Line by line, give the data again exactly as it appears.
****
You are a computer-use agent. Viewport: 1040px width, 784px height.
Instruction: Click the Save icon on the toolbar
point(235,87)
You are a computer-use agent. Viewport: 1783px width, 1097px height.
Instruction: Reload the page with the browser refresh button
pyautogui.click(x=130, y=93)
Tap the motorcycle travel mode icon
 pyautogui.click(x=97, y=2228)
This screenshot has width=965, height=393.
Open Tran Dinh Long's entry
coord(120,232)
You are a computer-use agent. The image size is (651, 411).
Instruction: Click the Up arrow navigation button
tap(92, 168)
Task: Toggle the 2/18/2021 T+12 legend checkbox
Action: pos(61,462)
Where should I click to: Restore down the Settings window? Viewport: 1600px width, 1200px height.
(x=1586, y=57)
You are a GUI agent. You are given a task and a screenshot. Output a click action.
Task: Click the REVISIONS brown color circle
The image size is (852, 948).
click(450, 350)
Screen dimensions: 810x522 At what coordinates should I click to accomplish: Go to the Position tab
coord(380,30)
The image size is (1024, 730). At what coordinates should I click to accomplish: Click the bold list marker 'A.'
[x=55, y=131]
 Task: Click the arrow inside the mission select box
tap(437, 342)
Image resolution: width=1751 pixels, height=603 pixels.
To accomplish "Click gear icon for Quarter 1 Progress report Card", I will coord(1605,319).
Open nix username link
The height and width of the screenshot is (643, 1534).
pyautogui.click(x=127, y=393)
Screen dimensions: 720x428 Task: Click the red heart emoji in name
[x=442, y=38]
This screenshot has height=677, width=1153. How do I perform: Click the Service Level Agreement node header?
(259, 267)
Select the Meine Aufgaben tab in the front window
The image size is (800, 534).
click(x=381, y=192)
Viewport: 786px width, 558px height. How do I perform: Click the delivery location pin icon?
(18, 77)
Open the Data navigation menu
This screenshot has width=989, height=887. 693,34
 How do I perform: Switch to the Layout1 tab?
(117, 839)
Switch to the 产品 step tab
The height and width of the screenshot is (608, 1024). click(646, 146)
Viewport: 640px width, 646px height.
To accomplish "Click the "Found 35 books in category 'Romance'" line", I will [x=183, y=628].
****
◆ Exercise solution:
You are a computer-use agent. Viewport: 1040px width, 784px height.
Instruction: Click the Save icon on the toolbar
point(235,87)
You are a computer-use agent. Viewport: 1783px width, 1097px height.
Instruction: Reload the page with the browser refresh button
pyautogui.click(x=130, y=93)
Tap the motorcycle travel mode icon
 pyautogui.click(x=97, y=2228)
This screenshot has width=965, height=393.
Open Tran Dinh Long's entry
coord(120,232)
You are a computer-use agent. The image size is (651, 411).
Instruction: Click the Up arrow navigation button
tap(92, 168)
Task: Toggle the 2/18/2021 T+12 legend checkbox
Action: pos(61,462)
Where should I click to: Restore down the Settings window? Viewport: 1600px width, 1200px height.
(x=1586, y=57)
You are a GUI agent. You are given a task and a screenshot. Output a click action.
Task: Click the REVISIONS brown color circle
The image size is (852, 948).
click(450, 350)
Screen dimensions: 810x522 At what coordinates should I click to accomplish: Go to the Position tab
coord(380,30)
The image size is (1024, 730). At what coordinates should I click to accomplish: Click the bold list marker 'A.'
[x=55, y=131]
 Task: Click the arrow inside the mission select box
tap(437, 342)
Image resolution: width=1751 pixels, height=603 pixels.
To accomplish "Click gear icon for Quarter 1 Progress report Card", I will coord(1605,319).
Open nix username link
The height and width of the screenshot is (643, 1534).
pyautogui.click(x=127, y=393)
Screen dimensions: 720x428 Task: Click the red heart emoji in name
[x=442, y=38]
This screenshot has height=677, width=1153. How do I perform: Click the Service Level Agreement node header?
(259, 267)
Select the Meine Aufgaben tab in the front window
The image size is (800, 534).
click(x=381, y=192)
Viewport: 786px width, 558px height. How do I perform: Click the delivery location pin icon?
(18, 77)
Open the Data navigation menu
This screenshot has width=989, height=887. 693,34
 How do I perform: Switch to the Layout1 tab?
(117, 839)
Switch to the 产品 step tab
The height and width of the screenshot is (608, 1024). click(646, 146)
Viewport: 640px width, 646px height.
To accomplish "Click the "Found 35 books in category 'Romance'" line", I will [x=183, y=628].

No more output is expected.